Egypt travel
Do you need an eSIM for Egypt?
By Serhat Dogan · Founder & editor, Miyaw eSIM · Last updated 2026-06-07
An eSIM is the easiest way to get data on arrival in Egypt — no kiosk haggling, and your home number kept for calls. It roams on an Egyptian network (Vodafone, Orange, Etisalat/WE). Tourist hubs and cities are well covered; speeds are modest, and the deep desert and some Nile stretches are patchy. For a week, about 5 GB.
eSIM vs the alternatives in Egypt
| Option | Best for | Watch out for |
|---|---|---|
| Travel eSIM | Instant data on arrival; keeping your number | Data-only; needs an eSIM-capable phone |
| Local SIM (Vodafone/Orange) | A local number; long stays | Kiosk + passport; swaps your home SIM |
| Home-carrier roaming | Zero setup | Pricey per GB |
| Resort Wi-Fi only | Red Sea all-inclusives | No data on Nile cruises, day trips or the pyramids |
Egypt connectivity at a glance
| What | Detail | Note |
|---|---|---|
| Networks | Vodafone, Orange, Etisalat (WE) | A travel eSIM roams on a partner network — no local SIM needed |
| Speed | 4G ~19 Mbps; 5G ~70 Mbps (limited) | Fine for maps and messaging; more modest than Europe (OpenSignal) |
| Coverage note | Cities/resorts good; desert + some Nile stretches patchy | Download offline maps for the desert and remote sites |
| Data for a week | ~5 GB typical | Maps, messaging, social, photos, a few video calls |
Do you really need one?
For Egypt, an eSIM is the easy, hassle-free option — data the moment you land instead of negotiating at an airport kiosk, with your number kept for calls. You'll want live data for ride apps in Cairo, maps around the sites, translation, and uploading those pyramid photos.

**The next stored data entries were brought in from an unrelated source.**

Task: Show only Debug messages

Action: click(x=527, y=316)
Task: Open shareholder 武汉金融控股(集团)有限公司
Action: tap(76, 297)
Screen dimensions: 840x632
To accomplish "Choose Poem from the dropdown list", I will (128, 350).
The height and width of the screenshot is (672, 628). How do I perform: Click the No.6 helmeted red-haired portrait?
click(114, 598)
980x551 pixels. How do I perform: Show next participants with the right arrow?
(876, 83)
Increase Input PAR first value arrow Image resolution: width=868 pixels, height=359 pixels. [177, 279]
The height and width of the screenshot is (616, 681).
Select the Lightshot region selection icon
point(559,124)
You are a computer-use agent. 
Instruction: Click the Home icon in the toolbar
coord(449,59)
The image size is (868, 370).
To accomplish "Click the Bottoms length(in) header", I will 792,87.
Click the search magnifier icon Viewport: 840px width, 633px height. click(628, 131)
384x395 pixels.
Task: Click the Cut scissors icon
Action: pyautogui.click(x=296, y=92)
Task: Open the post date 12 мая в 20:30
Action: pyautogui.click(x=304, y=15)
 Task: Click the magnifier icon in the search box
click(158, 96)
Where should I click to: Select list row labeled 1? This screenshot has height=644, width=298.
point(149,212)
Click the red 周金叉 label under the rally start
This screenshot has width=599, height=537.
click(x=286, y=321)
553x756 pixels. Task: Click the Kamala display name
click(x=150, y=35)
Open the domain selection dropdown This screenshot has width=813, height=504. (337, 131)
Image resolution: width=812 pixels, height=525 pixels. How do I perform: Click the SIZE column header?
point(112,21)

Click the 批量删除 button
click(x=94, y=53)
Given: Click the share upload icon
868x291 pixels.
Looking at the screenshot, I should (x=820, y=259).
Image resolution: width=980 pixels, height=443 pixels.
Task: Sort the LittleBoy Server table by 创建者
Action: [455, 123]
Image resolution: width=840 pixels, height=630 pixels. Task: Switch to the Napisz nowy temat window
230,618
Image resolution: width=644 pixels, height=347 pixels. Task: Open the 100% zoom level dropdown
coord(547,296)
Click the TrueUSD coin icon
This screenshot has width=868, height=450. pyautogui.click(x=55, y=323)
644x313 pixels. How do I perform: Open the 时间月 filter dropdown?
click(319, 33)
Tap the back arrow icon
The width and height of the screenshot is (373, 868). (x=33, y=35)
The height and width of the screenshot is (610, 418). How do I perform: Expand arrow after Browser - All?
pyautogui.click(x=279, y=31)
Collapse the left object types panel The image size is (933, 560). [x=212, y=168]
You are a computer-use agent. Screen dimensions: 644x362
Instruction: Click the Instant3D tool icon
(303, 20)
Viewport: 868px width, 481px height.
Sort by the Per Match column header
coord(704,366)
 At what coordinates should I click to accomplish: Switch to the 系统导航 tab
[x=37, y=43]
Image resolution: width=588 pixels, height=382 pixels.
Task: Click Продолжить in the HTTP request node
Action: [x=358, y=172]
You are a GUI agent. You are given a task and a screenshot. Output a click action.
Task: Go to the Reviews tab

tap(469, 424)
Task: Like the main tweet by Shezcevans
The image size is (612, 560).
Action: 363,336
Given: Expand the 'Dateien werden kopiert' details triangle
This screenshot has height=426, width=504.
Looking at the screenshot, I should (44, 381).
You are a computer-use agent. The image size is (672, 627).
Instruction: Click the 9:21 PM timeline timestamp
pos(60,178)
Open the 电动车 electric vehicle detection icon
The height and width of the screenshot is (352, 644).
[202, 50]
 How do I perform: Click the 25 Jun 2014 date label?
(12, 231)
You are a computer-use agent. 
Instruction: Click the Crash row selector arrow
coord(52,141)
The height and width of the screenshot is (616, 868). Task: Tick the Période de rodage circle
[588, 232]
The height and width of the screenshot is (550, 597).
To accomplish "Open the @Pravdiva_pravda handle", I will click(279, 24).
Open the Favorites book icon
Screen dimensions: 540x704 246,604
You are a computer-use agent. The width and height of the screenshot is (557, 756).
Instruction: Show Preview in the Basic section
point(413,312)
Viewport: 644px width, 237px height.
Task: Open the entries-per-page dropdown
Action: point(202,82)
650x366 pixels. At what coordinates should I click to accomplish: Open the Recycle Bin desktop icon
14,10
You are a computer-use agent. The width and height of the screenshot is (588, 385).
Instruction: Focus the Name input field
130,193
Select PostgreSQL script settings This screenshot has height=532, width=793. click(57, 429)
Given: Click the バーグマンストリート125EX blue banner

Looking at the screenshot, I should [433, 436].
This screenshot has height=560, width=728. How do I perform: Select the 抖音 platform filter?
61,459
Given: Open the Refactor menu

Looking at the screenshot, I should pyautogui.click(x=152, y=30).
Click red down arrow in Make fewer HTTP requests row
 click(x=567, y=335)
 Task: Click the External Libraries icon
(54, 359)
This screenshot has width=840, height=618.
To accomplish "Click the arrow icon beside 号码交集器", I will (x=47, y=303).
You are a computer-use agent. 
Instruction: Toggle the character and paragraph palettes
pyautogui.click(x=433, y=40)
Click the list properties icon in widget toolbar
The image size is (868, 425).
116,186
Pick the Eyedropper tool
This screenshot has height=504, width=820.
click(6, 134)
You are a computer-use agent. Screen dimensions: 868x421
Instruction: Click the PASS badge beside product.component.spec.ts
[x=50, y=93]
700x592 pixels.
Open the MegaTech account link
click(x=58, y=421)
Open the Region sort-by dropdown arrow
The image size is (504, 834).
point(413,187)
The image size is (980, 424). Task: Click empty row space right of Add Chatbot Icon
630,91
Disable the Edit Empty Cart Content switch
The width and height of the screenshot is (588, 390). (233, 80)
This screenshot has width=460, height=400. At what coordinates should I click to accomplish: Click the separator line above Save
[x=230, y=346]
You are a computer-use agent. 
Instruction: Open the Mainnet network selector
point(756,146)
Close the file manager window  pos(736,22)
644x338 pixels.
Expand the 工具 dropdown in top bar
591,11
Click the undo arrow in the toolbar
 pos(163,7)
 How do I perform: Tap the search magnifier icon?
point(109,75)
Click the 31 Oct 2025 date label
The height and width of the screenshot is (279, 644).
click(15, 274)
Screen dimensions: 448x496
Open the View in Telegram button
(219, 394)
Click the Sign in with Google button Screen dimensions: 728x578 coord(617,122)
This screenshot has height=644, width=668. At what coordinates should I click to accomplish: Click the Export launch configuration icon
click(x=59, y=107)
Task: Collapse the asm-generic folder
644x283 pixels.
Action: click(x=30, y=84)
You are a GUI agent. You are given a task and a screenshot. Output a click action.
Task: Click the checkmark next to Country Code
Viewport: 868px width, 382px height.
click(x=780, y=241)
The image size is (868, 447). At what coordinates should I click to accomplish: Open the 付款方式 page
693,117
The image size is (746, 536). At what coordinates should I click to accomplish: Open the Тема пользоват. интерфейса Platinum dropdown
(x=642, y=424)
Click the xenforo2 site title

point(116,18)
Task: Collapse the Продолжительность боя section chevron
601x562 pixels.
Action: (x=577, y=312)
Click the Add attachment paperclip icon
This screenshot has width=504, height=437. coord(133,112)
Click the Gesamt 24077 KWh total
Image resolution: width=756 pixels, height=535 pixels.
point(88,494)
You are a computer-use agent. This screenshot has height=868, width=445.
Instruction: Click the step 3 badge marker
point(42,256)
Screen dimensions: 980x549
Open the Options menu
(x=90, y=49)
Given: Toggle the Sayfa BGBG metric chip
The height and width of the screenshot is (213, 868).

From Cairo to the Red Sea — what to expect
Cairo, Luxor, Aswan and the Red Sea resorts (Hurghada, Sharm el-Sheikh) have decent coverage, though speeds are more modest than you'll be used to in Europe — around 19 Mbps on 4G, with limited 5G. That's plenty for maps, messaging and social. The Western Desert, remote stretches of the Nile and the Sinai interior are patchy, so download offline maps before desert excursions.
How much data do you need in Egypt?
A typical week — maps, messaging, social, photo uploads and a few video calls — is about 0.7 GB a day, so roughly 5 GB. Longer trips or lots of video calls home should size up to 10 GB. Our data-needs guide breaks it down by activity.
How do you get an eSIM for Egypt?
Pick a plan for your trip length, install the QR code before you fly, and turn on Data Roaming on arrival. You can buy an Egypt eSIM on our Egypt page, or browse plans by country in our eSIM hub.
Egypt eSIM — quick answers
- Do you need an eSIM for Egypt?
- Not strictly, but it's the easiest way to get data on arrival — no kiosk haggling, and you keep your home number. Handy for ride apps, maps and translation around the sites.
- Is the internet fast in Egypt?
- It's more modest than Europe — around 19 Mbps on 4G with limited 5G — but plenty for maps, messaging, social and photos. Cities and resorts are well covered.
- Does an eSIM work at the pyramids and on Nile cruises?
- Around the main sites and cities, yes. The deep desert and some remote Nile stretches are patchy — download offline maps for those.
- How much data do you need for a week in Egypt?
- About 5 GB for typical use, or 10 GB+ for a longer trip or lots of video calls home.